Saviez-vous qu’autrefois le homard était considéré comme une nourriture pour les pauvres? En effet, aux XVIIe et XVIIIe siècles, le homard était si abondant sur la côte nord Atlantique des États-Unis, qu’il était souvent donné aux détenus ainsi qu’au bétail comme nourriture bon marché! Les choses ont depuis beaucoup évoluées pour ce crustacé qui est désormais vendu comme plat de luxe dans les meilleurs restaurants du monde.

L’exemple de l’évolution du homard au niveau de notre consommation représente bien l’évolution de la nourriture en générale.
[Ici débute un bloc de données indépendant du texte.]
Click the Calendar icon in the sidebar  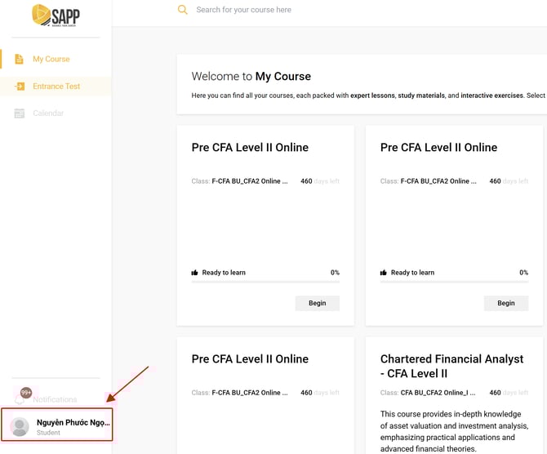tap(20, 114)
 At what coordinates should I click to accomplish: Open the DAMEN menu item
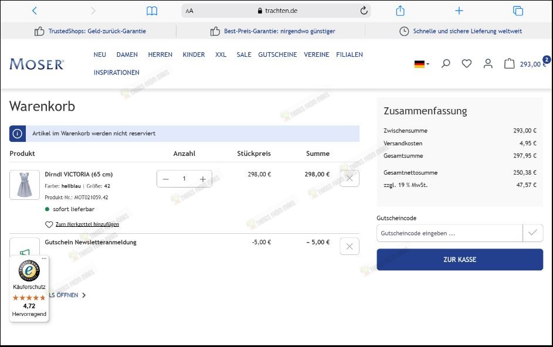click(128, 55)
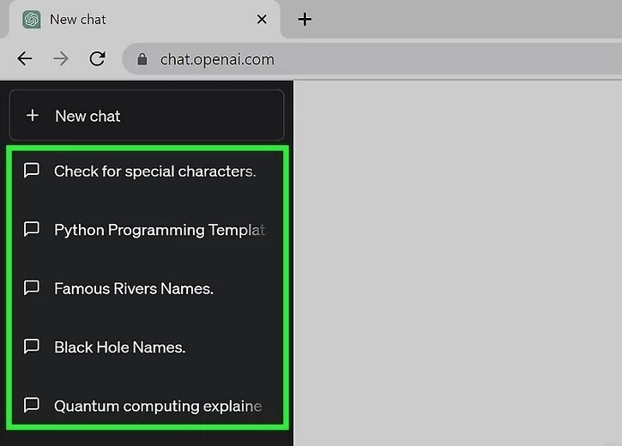Screen dimensions: 622x446
Task: Click chat bubble icon beside Famous Rivers Names
Action: click(32, 288)
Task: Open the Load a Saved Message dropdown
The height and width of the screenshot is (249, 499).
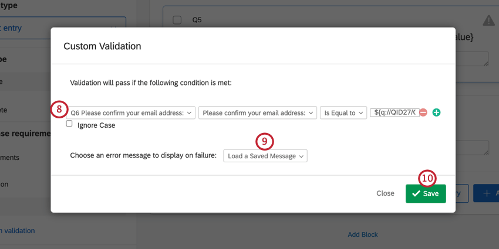Action: pyautogui.click(x=265, y=156)

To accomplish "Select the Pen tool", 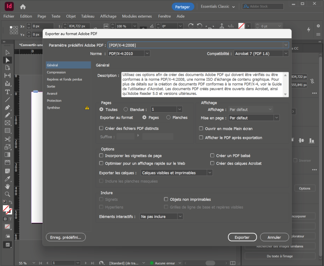I will point(7,107).
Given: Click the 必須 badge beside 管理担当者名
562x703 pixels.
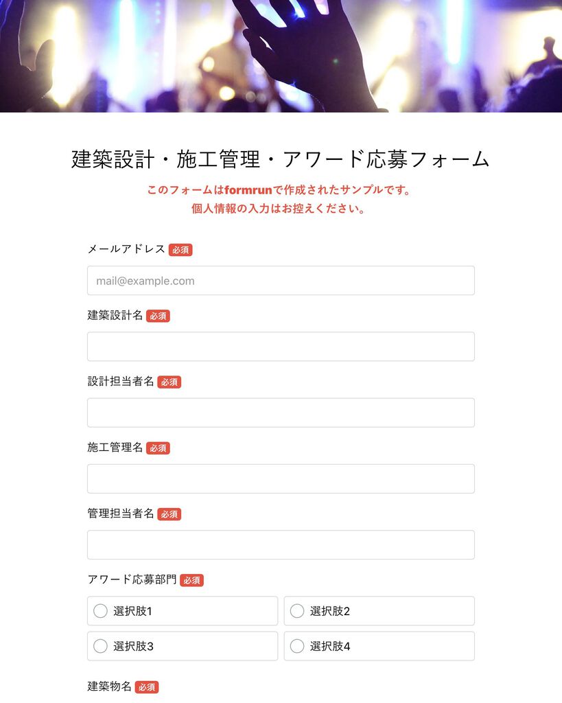Looking at the screenshot, I should 169,514.
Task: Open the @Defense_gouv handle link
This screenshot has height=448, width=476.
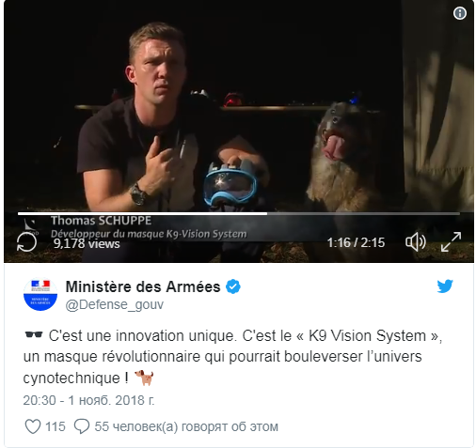Action: (115, 304)
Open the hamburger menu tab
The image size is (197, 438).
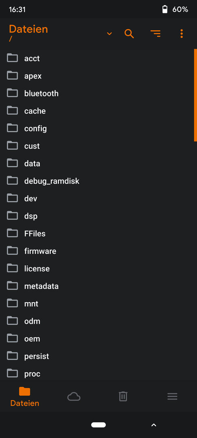[x=172, y=396]
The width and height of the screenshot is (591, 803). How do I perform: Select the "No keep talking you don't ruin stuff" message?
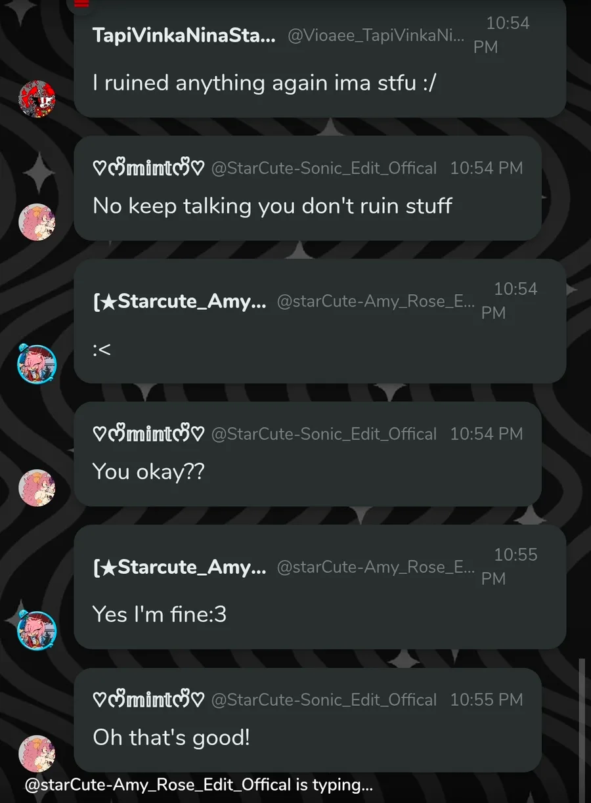click(x=273, y=206)

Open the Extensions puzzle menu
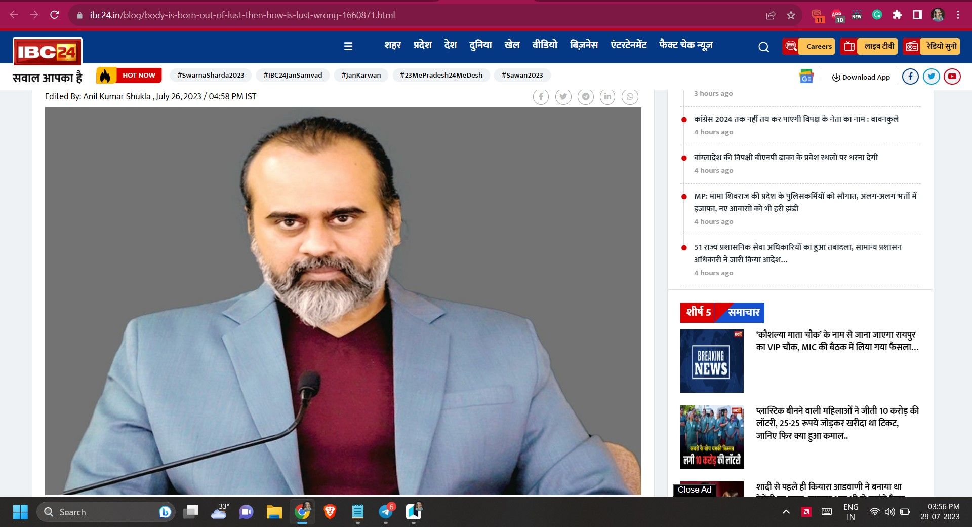pyautogui.click(x=897, y=15)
Les choses changent vite dans le monde de la nutrition humaine et la rapide ascension de la consommation d’insectes comestibles à travers le monde représente ce changement à l’échelle planétaire. Il sera donc de moins en moins surprenant de voir des produits alimentaires à base d’insectes arriver sur nos tablettes d’épicerie.
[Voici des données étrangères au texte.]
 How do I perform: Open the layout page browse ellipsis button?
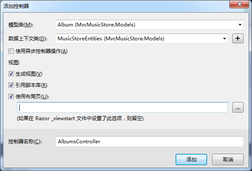(x=238, y=108)
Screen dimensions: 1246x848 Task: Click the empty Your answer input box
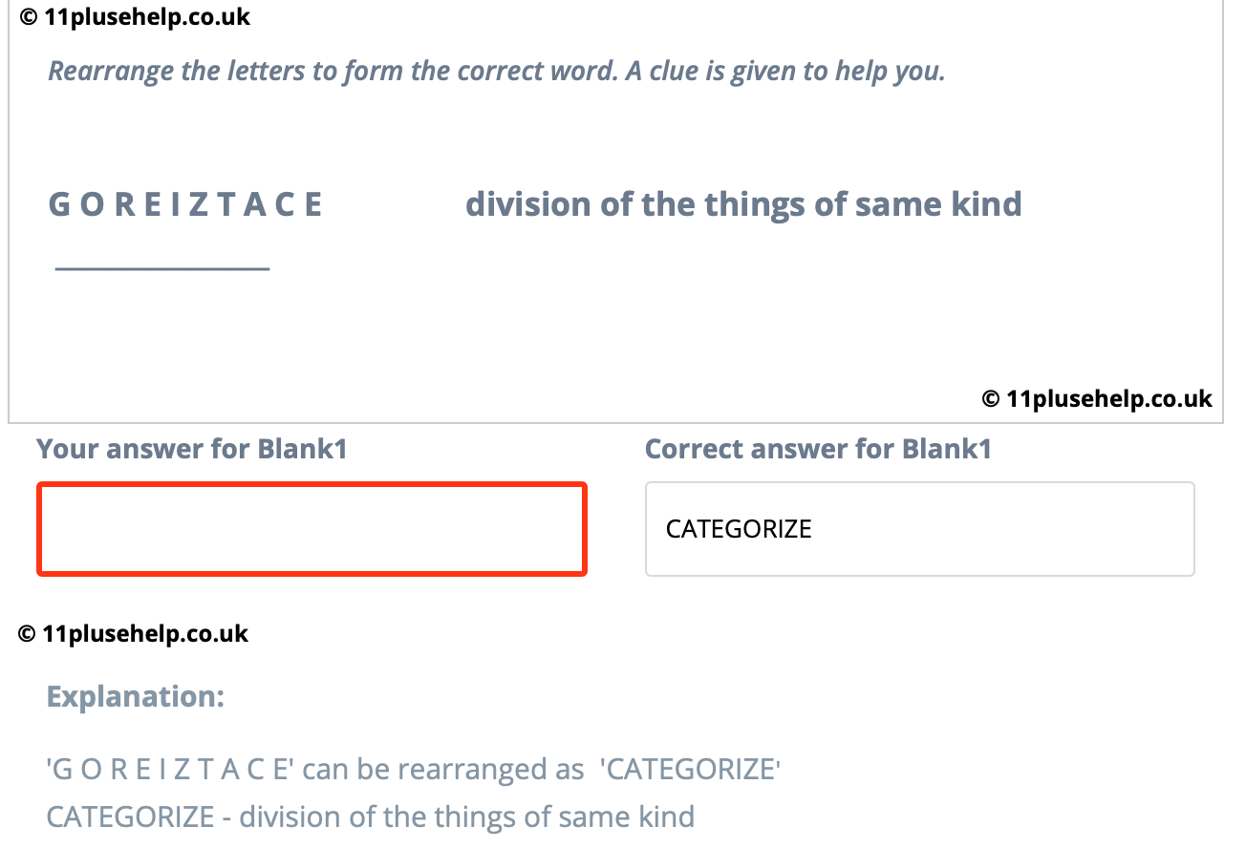point(312,529)
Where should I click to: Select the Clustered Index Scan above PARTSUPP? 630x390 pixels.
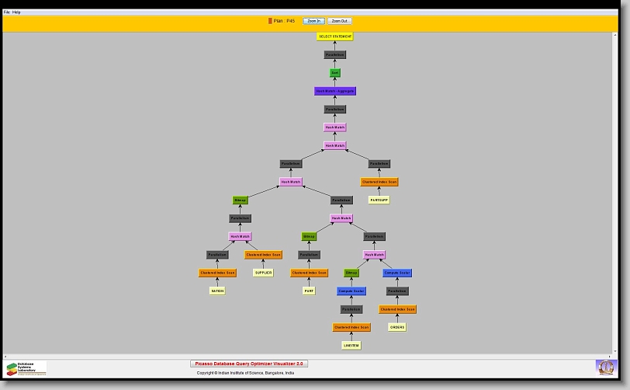pos(379,182)
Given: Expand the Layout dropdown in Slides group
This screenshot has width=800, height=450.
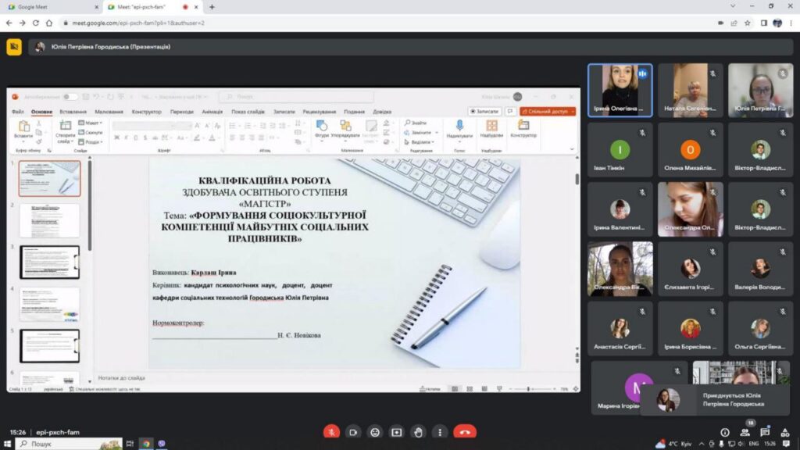Looking at the screenshot, I should click(x=93, y=123).
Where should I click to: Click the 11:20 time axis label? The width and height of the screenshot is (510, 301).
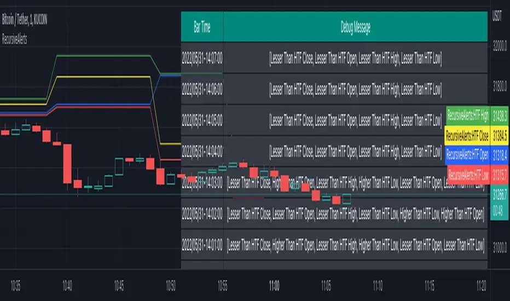[x=482, y=285]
« Les insectes ont tendance à se regrouper entre eux peu importe leur environnement, qu’ils soient à l’extérieur dans un vaste espace ou dans un espace confiné à l’intérieur » explique un ancien économiste devenu producteur de criquets dans les cantons de l’est, région pionnière au Québec pour l’agro alimentation durable, la permaculture. Les bienfaits au niveau de l’environnement sont indéniables si on compare cette pratique à celles préconisées par le secteur agricole que l’on connait depuis toujours. 
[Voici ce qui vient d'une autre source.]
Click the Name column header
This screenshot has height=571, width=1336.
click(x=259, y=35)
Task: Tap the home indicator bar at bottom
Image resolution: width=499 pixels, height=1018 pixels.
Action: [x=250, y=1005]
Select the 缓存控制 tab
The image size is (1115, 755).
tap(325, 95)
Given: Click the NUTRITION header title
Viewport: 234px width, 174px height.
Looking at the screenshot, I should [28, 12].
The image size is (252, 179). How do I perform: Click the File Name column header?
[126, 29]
Le problème avec la consommation d’insectes est qu’elle est toujours mal-vue surtout par les occidentaux qui entretiennent les mêmes préjugés que ceux attribués aux homards à l’époque. Il faut changer la perception des gens face aux insectes. Qui sait, peut-être aurions-nous moins de dédain pour la consommation d’insectes si les grands restaurants commençaient à servir des criquets et des coquerelles pour 98$!?

Chose certaine, je vais continuer à graduellement intégrer la consommation d’insectes à mon alimentation de manière à documenter son impact sur plusieurs aspects nécessaires à ma santé : Digestion, sommeil, performances cognitives et niveaux d’énergies seront tous des facteurs étudiés afin de mesurer concrètement l’impact de la consommation d’insectes.